If it were a sentient being, the institution of the Senate would self-immolate in response to the stunning amount of hypocrisy oozing out of every Republican.
"Presidents deserve to have their teams in place—it is that simple," Senator Roy Blunt, Republican of Missouri and chairman of the Rules Committee, told the panel last week. "It applies to whatever party occupies the White House."

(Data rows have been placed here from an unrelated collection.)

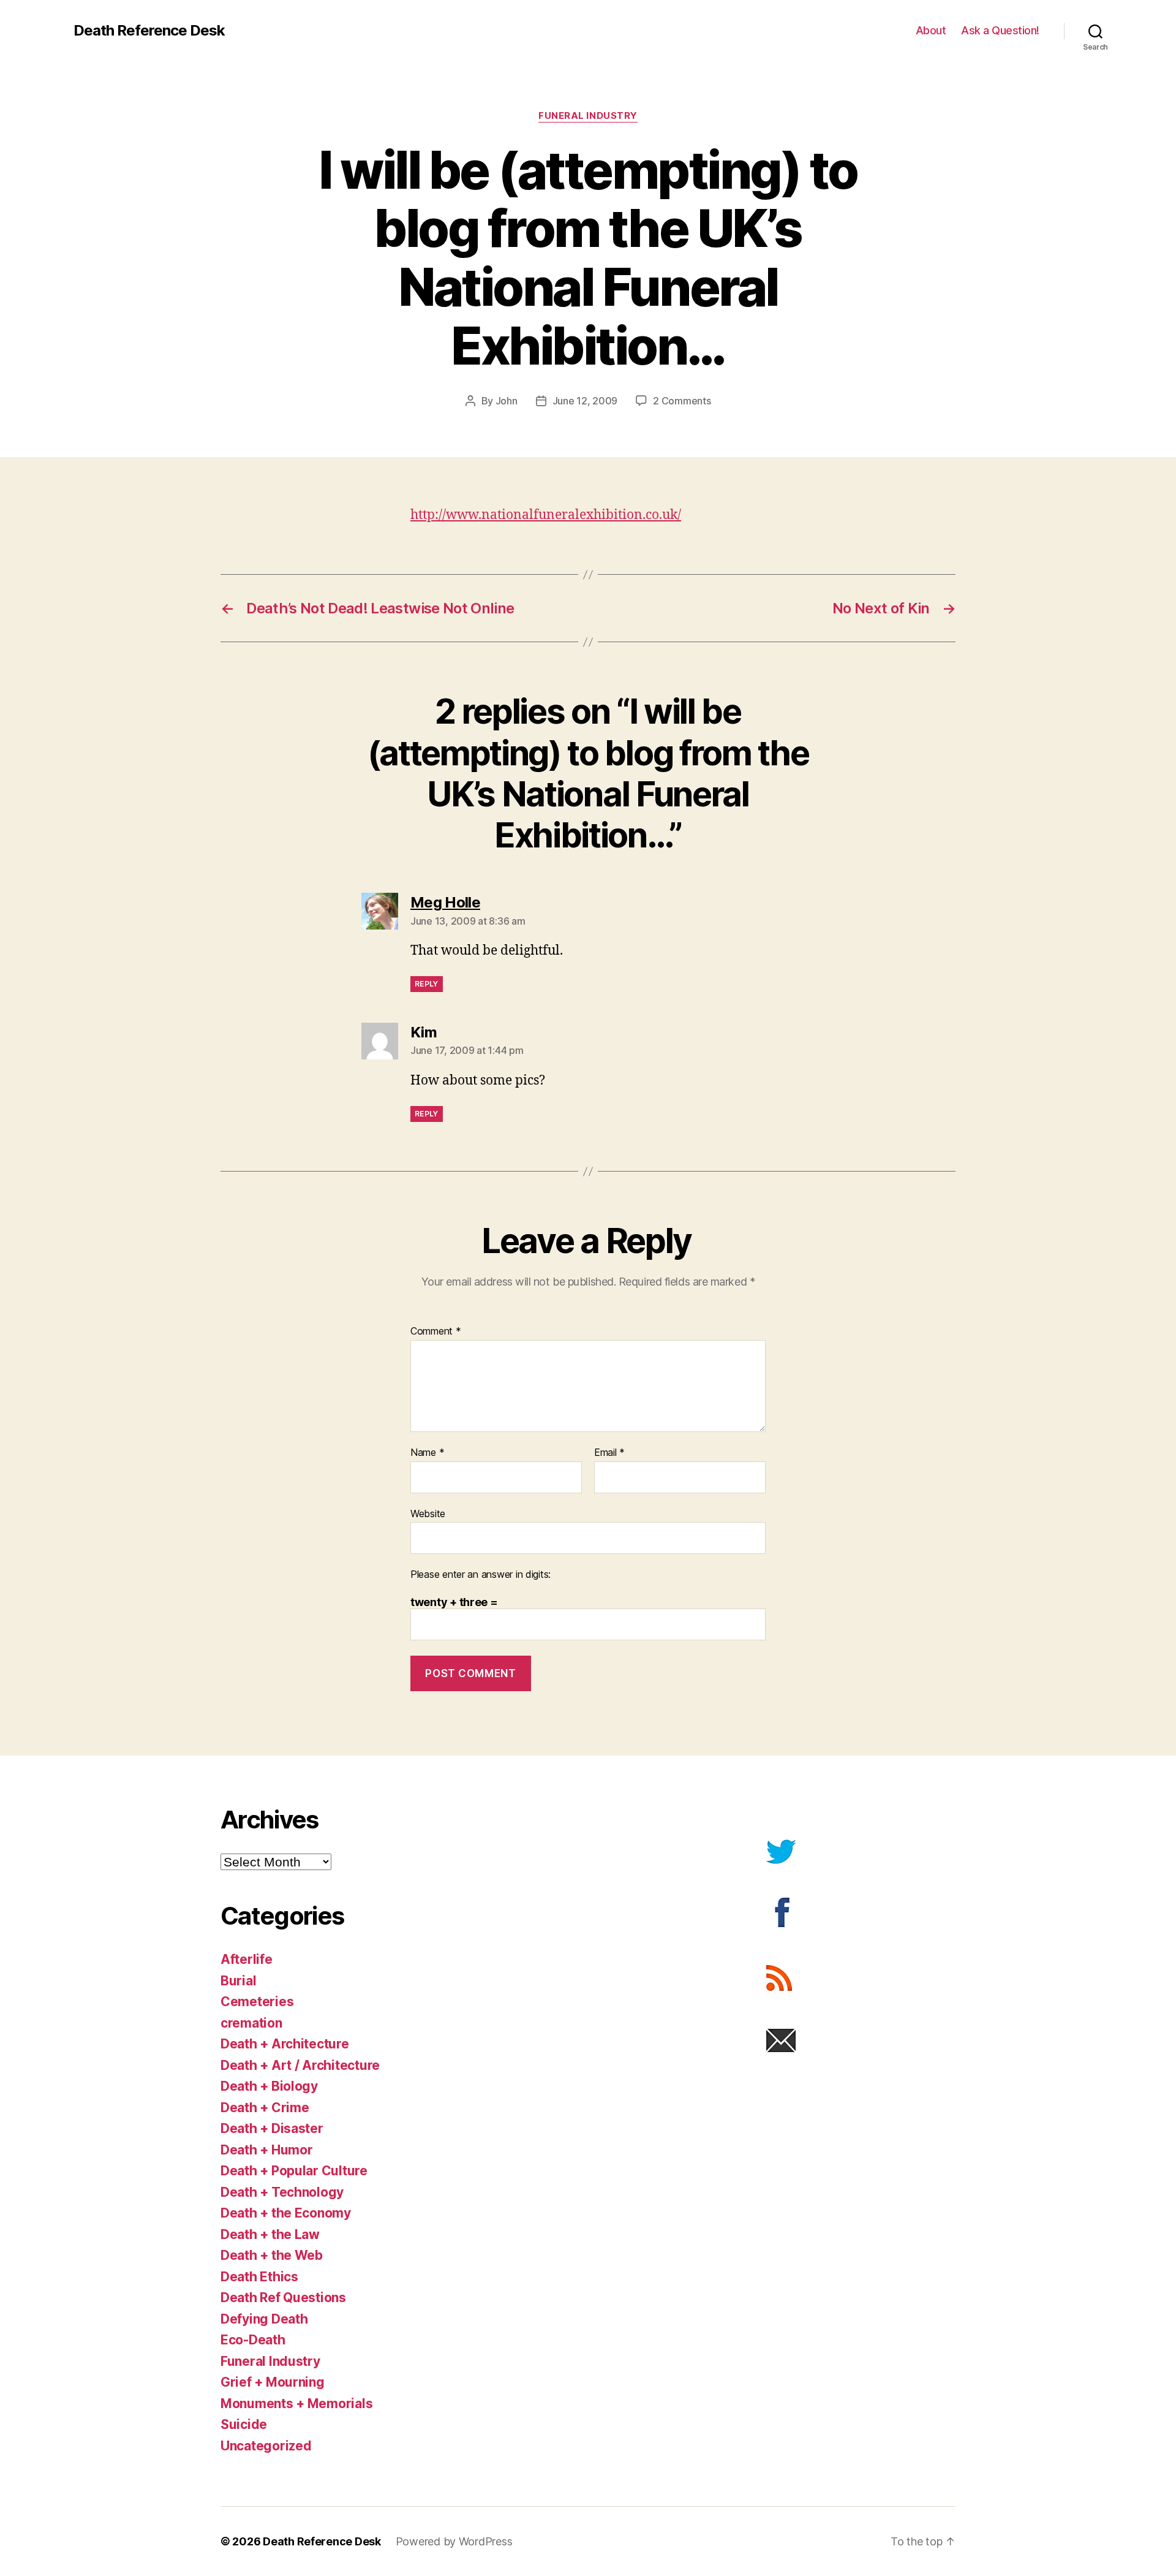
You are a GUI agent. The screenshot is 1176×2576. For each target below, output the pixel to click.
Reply (427, 983)
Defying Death (264, 2319)
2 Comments (681, 401)
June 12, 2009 (585, 401)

That's how they are justifying a "mini-nuclear" option they are about to pass to get the Russian asset's nominations through the Senate at a faster clip and with even less scrutiny. They are going to shorten the required debate time for executive and some judicial branch nominees—the cloture "ripening" hours—from as many as 30 hours to just two. Majority Leader Mitch McConnell, the man bent on dismantling every vestige of the institution, who blockaded an imminently qualified Supreme Court nominee of a Democratic president, says, "I just don’t think it is fair in any way to continue the practice we have seen on full display here. […] It is time for the Senate to change the practice before it becomes so pervasive that the genie never gets back in the bottle." That practice being Democrats forcing the full 30 hours of debate.

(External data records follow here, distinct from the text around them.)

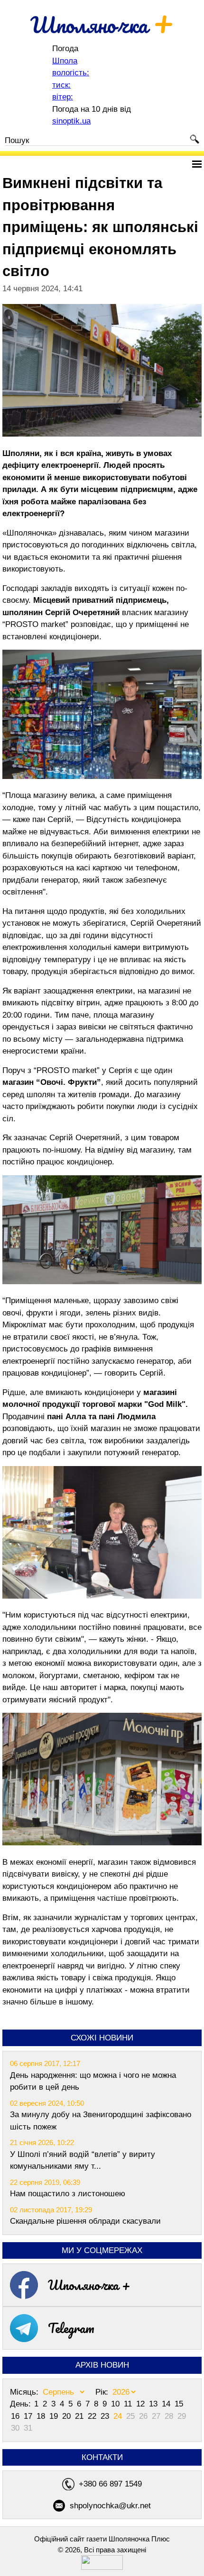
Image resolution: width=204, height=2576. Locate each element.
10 (116, 2403)
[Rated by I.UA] (102, 2567)
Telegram (71, 2327)
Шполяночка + (89, 2284)
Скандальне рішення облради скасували (85, 2221)
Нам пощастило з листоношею (67, 2193)
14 (167, 2403)
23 (106, 2416)
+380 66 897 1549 (110, 2483)
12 (141, 2403)
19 (54, 2416)
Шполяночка (102, 24)
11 (129, 2403)
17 (29, 2416)
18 (42, 2416)
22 (93, 2416)
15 (179, 2403)
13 (154, 2403)
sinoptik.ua (71, 120)
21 (80, 2416)
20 (67, 2416)
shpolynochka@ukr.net (110, 2505)
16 (16, 2416)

Look at the stats: In the first two years of the Trump administration, there have been 53 district court judges confirmed; President Obama had 15. There have been 30 appellate court judges from Trump confirmed in the past two years—the most ever. Those, and two Supreme Court justices. It's worth mentioning that there are so many vacancies for Trump to fill in large part because Republicans all but shut down the confirmation of these lifetime appointments under Obama. It's also worth mentioning that many of these nominees were pushed through over the objections of home state senators. Democrats have been all but shut out of the process.

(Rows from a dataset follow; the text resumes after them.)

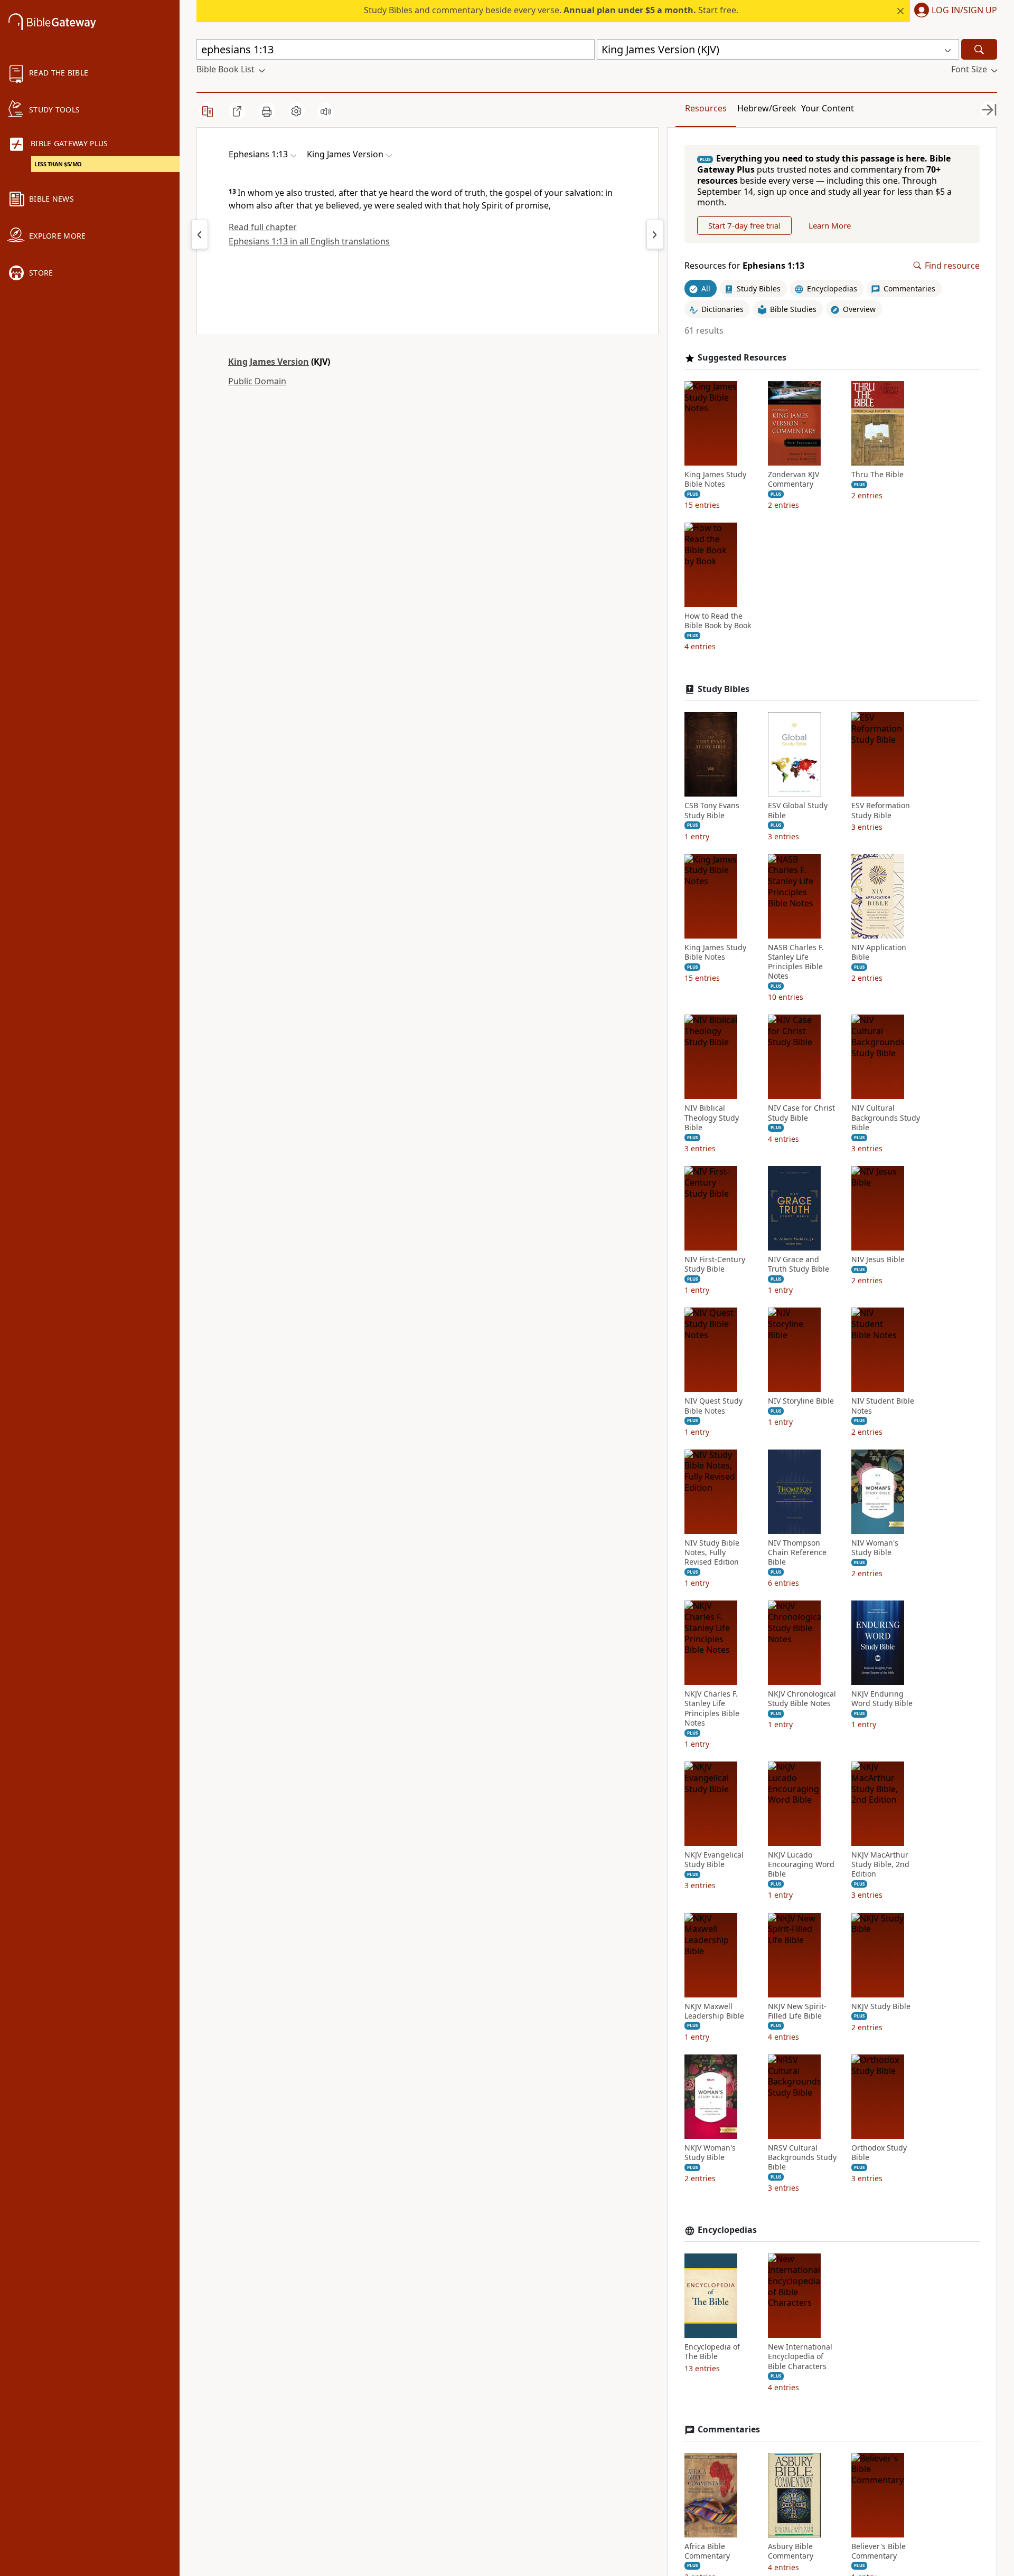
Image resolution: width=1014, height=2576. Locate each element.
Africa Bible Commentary (707, 2551)
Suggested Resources (742, 357)
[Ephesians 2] (654, 234)
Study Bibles (723, 689)
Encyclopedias (727, 2230)
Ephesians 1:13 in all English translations (309, 241)
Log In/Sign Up (964, 10)
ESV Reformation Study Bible (880, 810)
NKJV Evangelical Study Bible (714, 1859)
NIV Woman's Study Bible (874, 1547)
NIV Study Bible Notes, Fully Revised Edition (711, 1552)
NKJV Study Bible (880, 2006)
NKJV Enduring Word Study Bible (882, 1698)
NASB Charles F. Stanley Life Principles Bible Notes (796, 962)
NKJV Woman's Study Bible (710, 2152)
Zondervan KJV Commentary (793, 479)
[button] (953, 11)
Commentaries (729, 2429)
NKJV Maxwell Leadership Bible (714, 2011)
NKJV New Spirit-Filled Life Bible (797, 2011)
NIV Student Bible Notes (882, 1405)
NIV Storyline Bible (801, 1401)
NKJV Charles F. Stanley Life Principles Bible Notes (711, 1708)
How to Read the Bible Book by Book (717, 620)
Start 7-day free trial (744, 225)
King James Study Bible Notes (715, 479)
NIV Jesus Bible (878, 1259)
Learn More (830, 225)
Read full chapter (263, 227)
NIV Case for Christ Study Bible (801, 1112)
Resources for (744, 265)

So when McConnell is telling Democrats that they're forcing him to do this because of their obstruction, it's adding insult to injury. "It has created some hard feelings because it was consciously done in the hopes that your party would win the next presidential election, and you did," Illinois Democrat Dick Durbin told McConnell. "When we talk about records of obstruction, I think that record has been broken at the highest level."